Previewing Connecticut's 2017 Municipal Elections

Nov 6, 2017

Voter registration numbers have been released and there are about 125,000 new registrants ahead of Tuesday’s municipal elections in the state.

For a preview of local races, WNPR spoke with Mark Pazniokas, Capitol Bureau Chief for the Connecticut Mirror.

WNPR’s Diane Orson: Let’s start with the basics. Which offices are up for election?

All but four of Connecticut’s cities and towns will go to the polls to elect everything from mayor to school board and other local offices.

It’s something of an off-year, in that some of the bigger cities and towns have gone to four-year terms for mayor. That includes places like Bridgeport, Hartford, Waterbury. They don’t have mayoral races this year.

Between the daily dramatic news coming out of Washington and our own drama with the state budget here in Connecticut, what’s on people’s minds?

Some of the drama coming out of Washington are actually factors in the local races, to varying degrees. There are some big names in national news and state news that are not going to be on the ballot, but they have come up in these races. And that includes Donald Trump, Dan Malloy, and believe it or not, Harvey Weinstein.

Harvey Weinstein has become an issue in the race for selectman in Greenwich because the Democratic candidate for first selectman in Greenwich is a former Disney executive. And Disney is the company that bought Weinstein’s old studio Miramax. So people have asked in Greenwich, what did he know about Mr. Weinstein’s sexual infidelities and inappropriate behavior?

The Democratic party has used concern about the president, anger at the president, to try to mobilize the Democratic base.

As far as Dan Malloy, the budget fight that has just been resolved loomed large over municipal races, because of the governor’s threat – when he was running the budget by executive order – he was going to withhold a lot of municipal aid. I think you could hear a big sigh around the state among Democratic municipal candidates when this was resolved and this particular monkey got off their back.

The Connecticut Mirror reported that the GOP gained ground in state after the 2016 presidential election. Could that affect elections this week?

It might. Local races are determined, not surprisingly, by local personalities and local issues. The parties and political reporters like me, we’re always trying to find whether there’s larger meaning or trends in these things. But I’ll give you a couple of example of how that might be hard.

There is a Democratic mayor of Derby, Anita Dugatto, who is having a tough race. And this was an area that Trump did well. And people might be tempted to say if she loses, this is evidence of a permanent turn down there towards a more conservative, more Republican candidate. But you have to look at the local factors. She had a very difficult Democratic primary. She won by only 30 votes and from what I hear, they have not kissed and made up – the two Democrats who were running. So that’s a problem.

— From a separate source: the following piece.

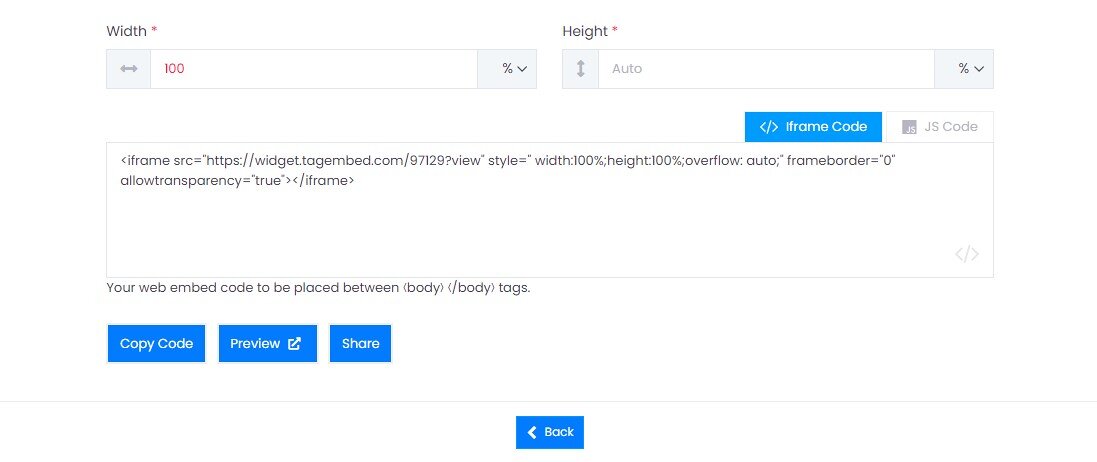This screenshot has height=462, width=1097.
Task: Switch to the JS Code tab
Action: pyautogui.click(x=940, y=127)
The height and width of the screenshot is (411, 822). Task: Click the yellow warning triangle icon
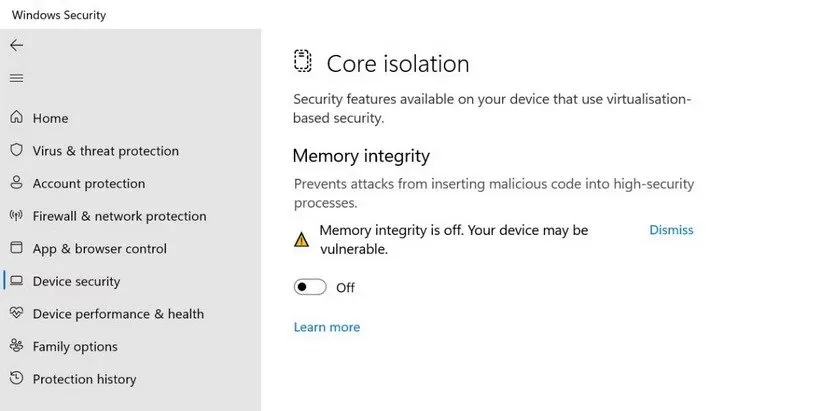coord(301,240)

On the flip side, you have a Republican mayor Ken Cockayne in Bristol who seems to be in a lot of trouble, but it is over local issues about allegations of harassment that Mayor Cockayne is accused of committing. So there’s that kind of push and pull over what these races mean.

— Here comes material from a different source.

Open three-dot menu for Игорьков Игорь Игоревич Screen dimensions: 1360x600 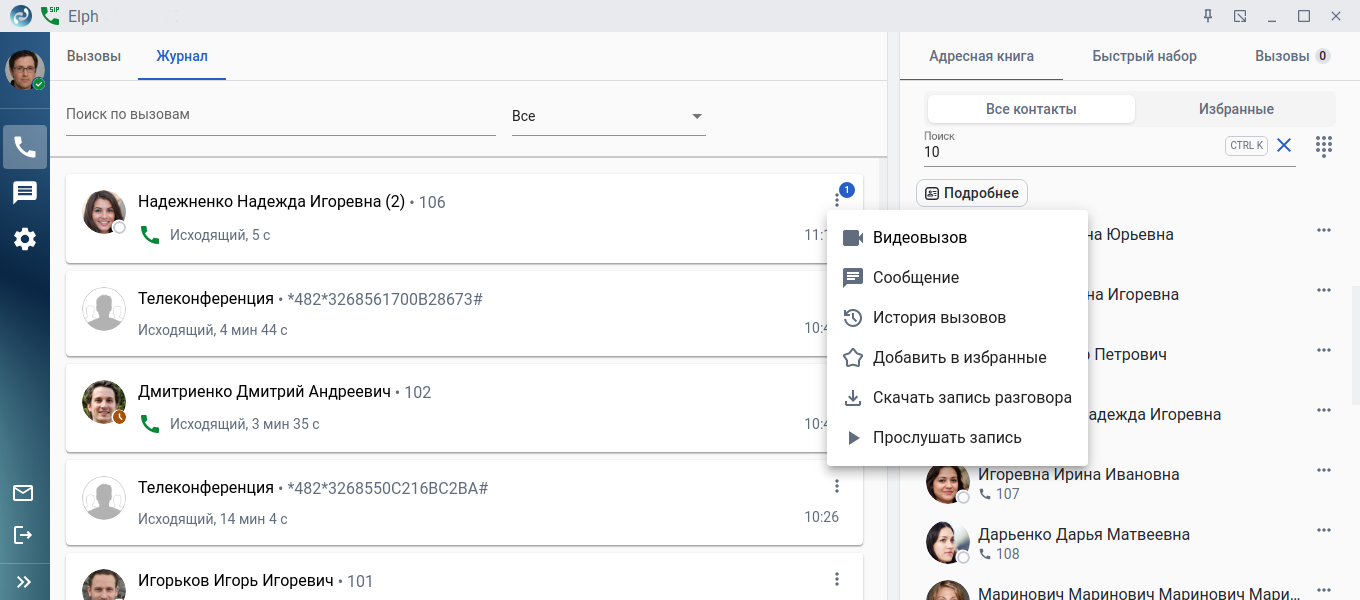837,579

There’s certainly a look already at 2018, open race for governor. I

n Danbury, Mayor Mark Boughton faces a Democratic opponent. He really didn’t have much of a race the last two times out. Boughton has an exploratory campaign for governor. People will be look to see how strongly he performed.

In Trumbull, the First Selectman Tim Herbst is a Republican candidate for governor. He is not seeking re-election.

Dan Drew, a Democratic candidate for governor, is not on the ballot for re-election as mayor of Middletown. He has a four-year term.

Any other particularly interesting races to keep an eye on?

Look in Waterbury election night to see how a candidate for district seat on the Board of Alderman does. That would be Joe Santopietro, who was the boy wonder many years ago – elected in his 20s as mayor of Waterbury. But he ended up going to prison on a federal corruption conviction. He’s been out for quite a while and he’s trying to make his political comeback, albeit in a fairly modest office.

But if he wins, and depending on how he’s received, he may be a candidate for mayor in two years.